Sur le plan politique, Reid note que les Arméniens sont dirigés par leurs propres patriarches malgré le fait qu’ils soient les sujets de l’Empire Ottoman. Le patriarche arménien possède un pouvoir judiciaire et peut exiger lors du procès le payement d’une amende voire la peine d’emprisonnement. Cependant, il a besoin d’une autorisation directe du Sultan s’il souhaite condamner à mort un accusé reconnu coupable. Néanmoins, Reid remarque que les Arméniens constituent « une race au caractère très apaisé, qui ne suscite que très rarement l’application de sanctions » (Reid, 1840, s. 126). Cette attitude fait dire à Reid que les croyances des Arméniens de Turquie ressemblent à celles des Quakers anglo-saxons (Société religieuse des Amis). Il les définit ainsi : « Leur droiture leur vaut la confiance des Turcs, ces derniers leur confient la responsabilité de frapper monnaie et la production de la poudre à canon » (Reid, 1840, s. 126). En outre, Reid observe les relations entre Arméniens et Grecs orthodoxes sur le sol ottoman. Il souligne surtout leur méfiance mutuelle : « il se déteste ouvertement, entretiennent un ressentiment profond l’un pour l’autre » (Reid, 1840, s. 126).

La description des Arméniens réalisée par Reid nous informe de plusieurs choses. Premièrement, nous comprenons que les Arméniens ottomans connaissaient une vie heureuse, en particulier après les Tanzimat lorsqu’ils obtinrent des positions privilégiées au sein de l’administration d’Etat comme au sein des activités économiques privées. A vrai dire, ils avaient un rôle moteur au sein des activités quotidiennes et commerciales ottomanes. Comparé aux autres communautés non-musulmanes, ils avaient de grandes responsabilités commerciales et détenaient de hauts postes au sein du gouvernement. Ils ne connaissaient pas de problèmes avec le reste de la société ottomane et étaient perçus comme des sujets modèles de l’Empire. Néanmoins, les Arméniens ottomans rencontraient parfois des problèmes avec les autres sujets non-musulmans ottomans.

ENREGISTREMENTS:
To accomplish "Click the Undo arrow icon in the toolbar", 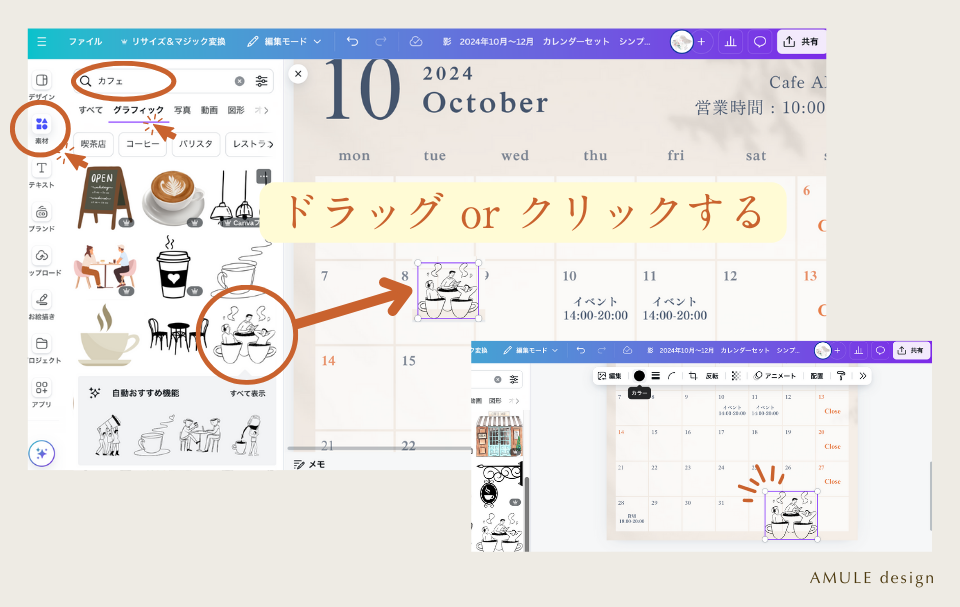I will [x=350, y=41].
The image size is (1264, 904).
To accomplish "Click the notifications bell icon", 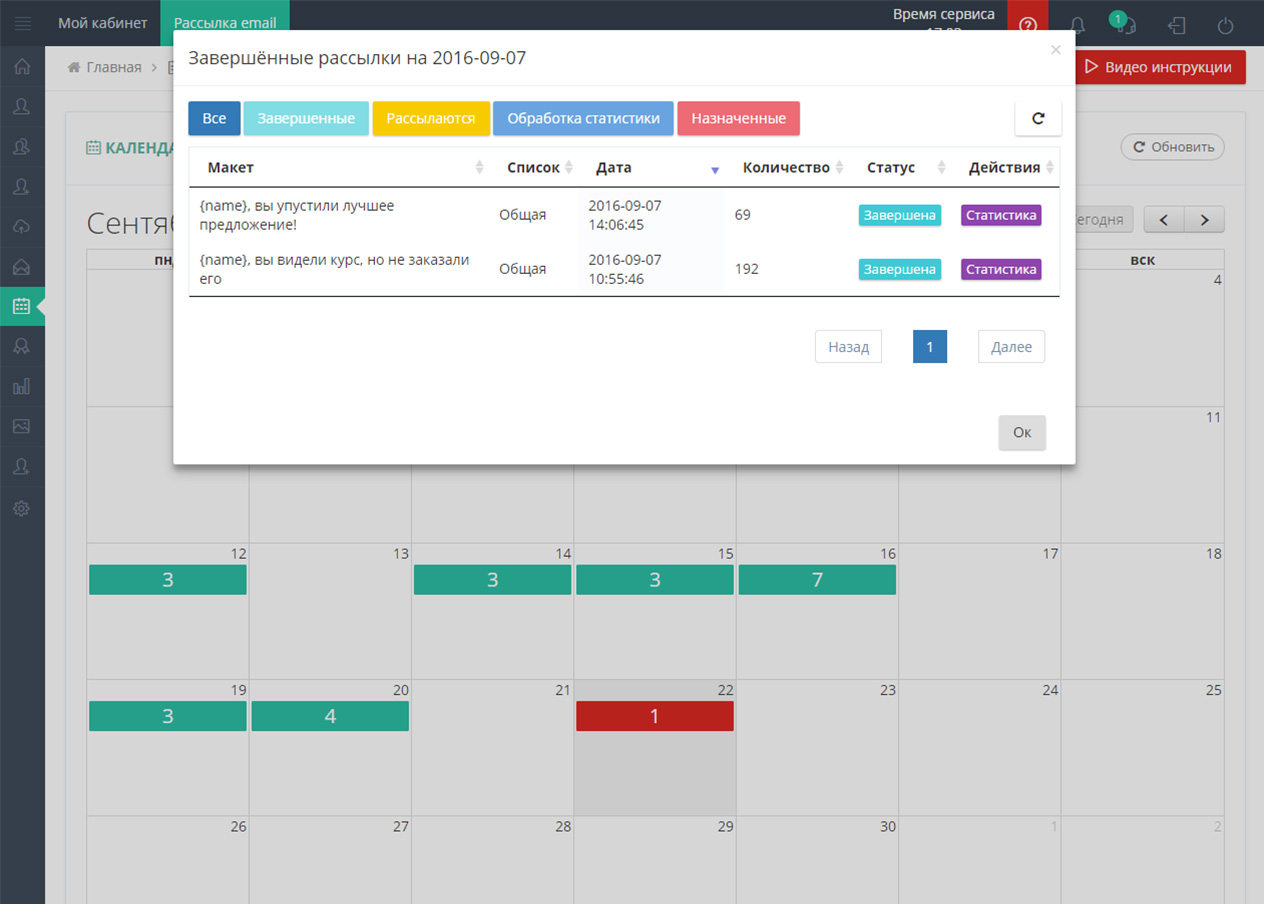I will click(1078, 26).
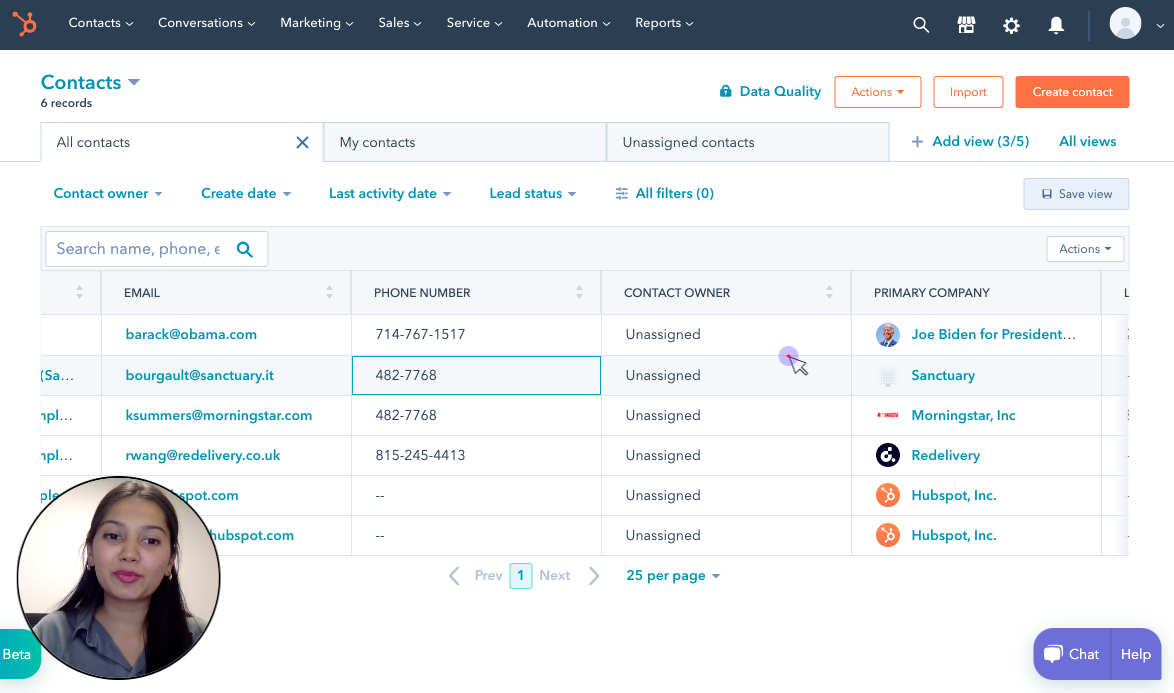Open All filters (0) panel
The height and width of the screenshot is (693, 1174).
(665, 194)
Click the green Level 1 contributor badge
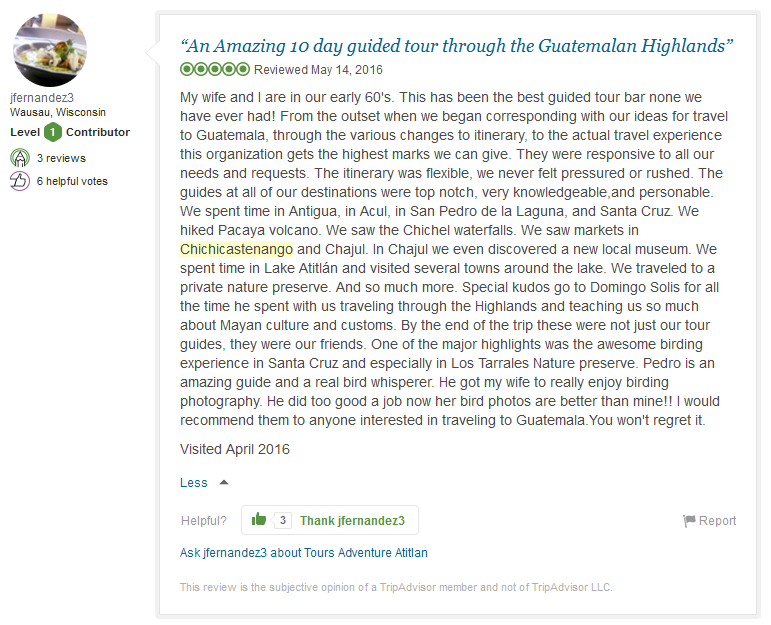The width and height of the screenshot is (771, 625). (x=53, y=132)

L'EXERCICE: Dans le texte sur les Arméniens vus par Reid, pouvez-vous reprendre le passage allant de « La description des » à « sujets non-musulmans ottomans. » en renommant « Arméniens ottomans » en « Arméniens de l'Empire » ?

TÂCHE ACCOMPLIE:
La description des Arméniens réalisée par Reid nous informe de plusieurs choses. Premièrement, nous comprenons que les Arméniens de l'Empire connaissaient une vie heureuse, en particulier après les Tanzimat lorsqu’ils obtinrent des positions privilégiées au sein de l’administration d’Etat comme au sein des activités économiques privées. A vrai dire, ils avaient un rôle moteur au sein des activités quotidiennes et commerciales ottomanes. Comparé aux autres communautés non-musulmanes, ils avaient de grandes responsabilités commerciales et détenaient de hauts postes au sein du gouvernement. Ils ne connaissaient pas de problèmes avec le reste de la société ottomane et étaient perçus comme des sujets modèles de l’Empire. Néanmoins, les Arméniens de l'Empire rencontraient parfois des problèmes avec les autres sujets non-musulmans ottomans.